Philippe Raoult's fix to handle wildcard certificate name checks

1 files changed, 39 insertions, 1 deletions

diff --git a/lib/ssluse.c b/lib/ssluse.c
index a79a9a71b..e24f8cb30 100644
--- a/lib/ssluse.c
+++ b/lib/ssluse.c
@@ -673,6 +673,44 @@ static int Curl_ASN1_UTCTIME_output(struct connectdata *conn,
 #endif  
 
 /* ====================================================== */
+static int
+cert_hostcheck(const char *certname, const char *hostname)
+{
+  char *tmp;
+  const char *certdomain;
+  
+  if(!certname ||
+     strlen(certname)<3 ||
+     !hostname ||
+     !strlen(hostname)) /* sanity check */
+    return 0;
+
+  if(strequal(certname, hostname)) /* trivial case */
+    return 1;
+
+  certdomain = certname + 1;
+
+  if((certname[0] != '*') || (certdomain[0] != '.'))

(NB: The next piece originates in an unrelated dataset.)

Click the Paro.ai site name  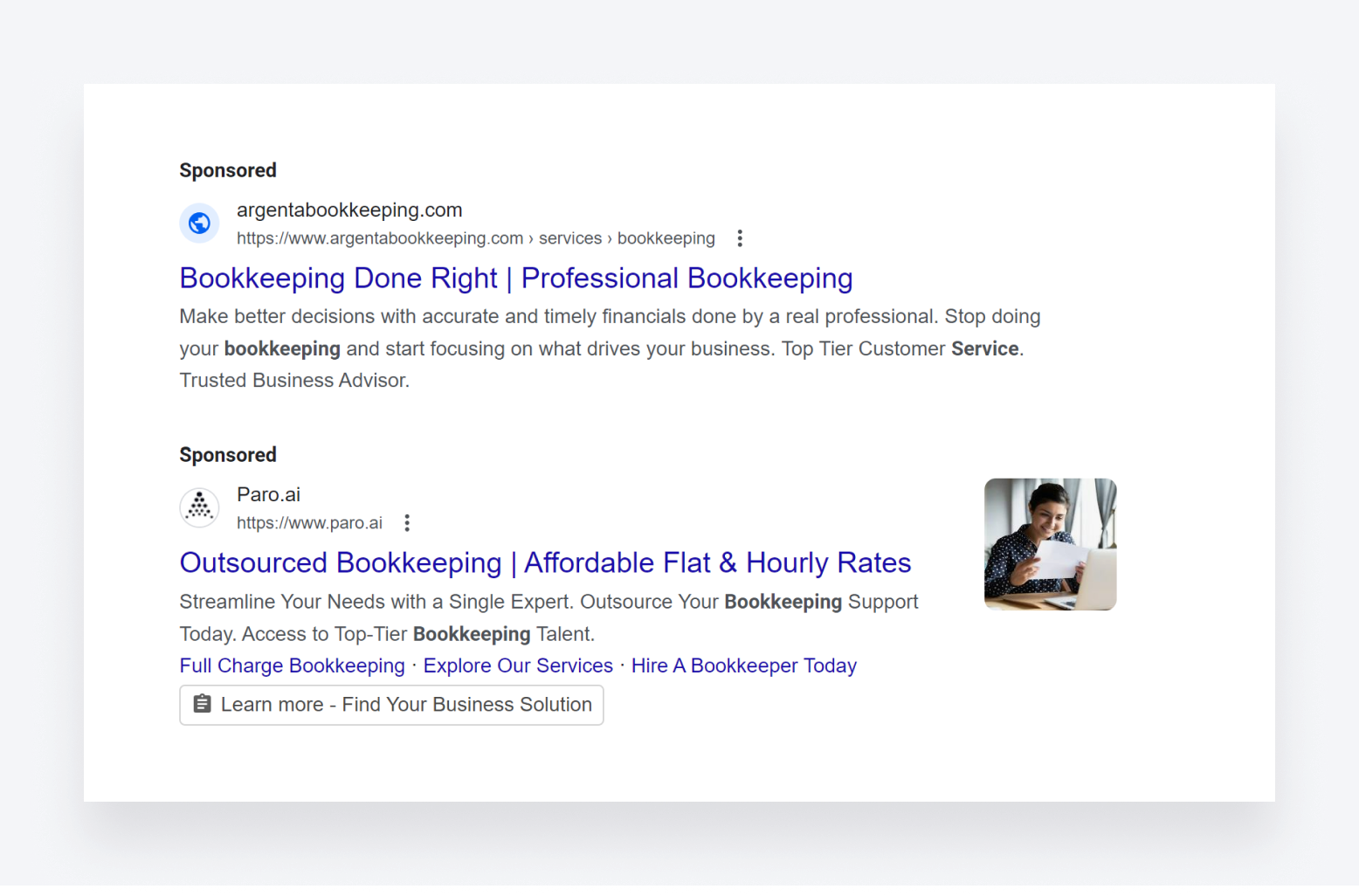pos(268,494)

+    return 0; /* not a wildcard certificate, check failed */
+  
+  if(!strchr(certdomain+1, '.'))
+    return 0; /* the certificate must have at least another dot in its name */
+
+  /* find 'certdomain' within 'hostname' */
+  tmp = strstr(hostname, certdomain);
+  if(tmp) {
+    /* ok the certname's domain matches the hostname, let's check that it's a
+       tail-match */
+    if(strequal(tmp, certdomain))
+      /* looks like a match. Just check we havent swallowed a '.' */
+      return tmp == strchr(hostname, '.');
+    else
+      return 0;
+  }
+  return 0;
+}
+
+/* ====================================================== */
 CURLcode
 Curl_SSLConnect(struct connectdata *conn)
 {
@@ -910,7 +948,7 @@ Curl_SSLConnect(struct connectdata *conn)
       return CURLE_SSL_PEER_CERTIFICATE;
     }
 
-    if (!strequal(peer_CN, conn->hostname)) {
+    if (!cert_hostcheck(peer_CN, conn->hostname)) {
       if (data->set.ssl.verifyhost > 1) {
         failf(data, "SSL: certificate subject name '%s' does not match "
               "target host name '%s'",